- 🇺🇸United States effulgentsia
With respect to security policy, while the security of dev dependencies is less critical than the security of production dependencies, we still don't want a requirement or side-effect of contributing to or maintaining core to be exposing your machine to security vulnerabilities. I have come across GitHub repositories where people report security vulnerabilities as public issues prior to those issues being fixed. Such issues usually don't yet have CVE identifiers, and security audit tools don't necessarily pick them up.
Because of this, I think it would be ideal for our dev dependencies to at a minimum have a security policy that states to not report security issues as public issues, and to instead contact the maintainer privately. This could be as simple as one or two sentences in a README.
However, I recognize that we already have some dev dependencies that don't have even that as an explicitly stated policy, and that the JS ecosystem doesn't yet have a culture of having such a policy for every single commonly used package that's out there. So, I'm conflicted on what the best balance between security and practicality would be for us with respect to JS dev/build packages.
- 🇬🇧United Kingdom catch
Our current policy tends to be that we document what the security policy is, even if that policy is 'nothing', then based on the specific character of the dependency, nothing might be fine or it might not be.
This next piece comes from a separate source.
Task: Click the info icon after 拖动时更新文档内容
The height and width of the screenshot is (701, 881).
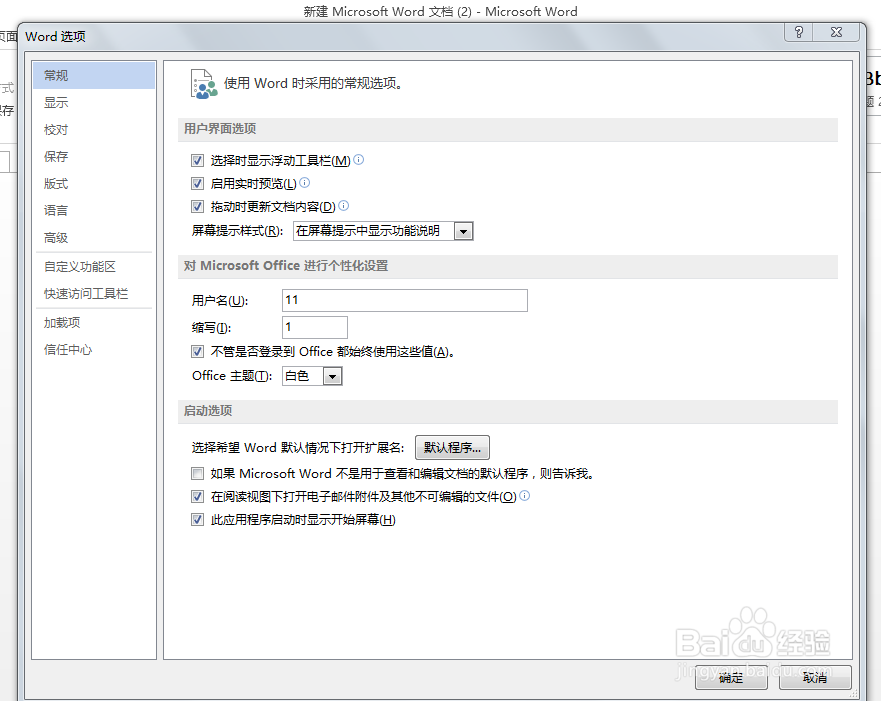Action: click(342, 206)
However documenting what it is often depends on opening an issue against projects asking them if they don't have one clearly documented, which sometimes results in a nice policy being written up, sometimes results in a 'won't fix'. So I guess the question really comes down to, do we want to make opening that issue a requirement for dev dependencies if there's not otherwise documentation of a security policy.
A further aspect to this is 'dependencies of dependencies'.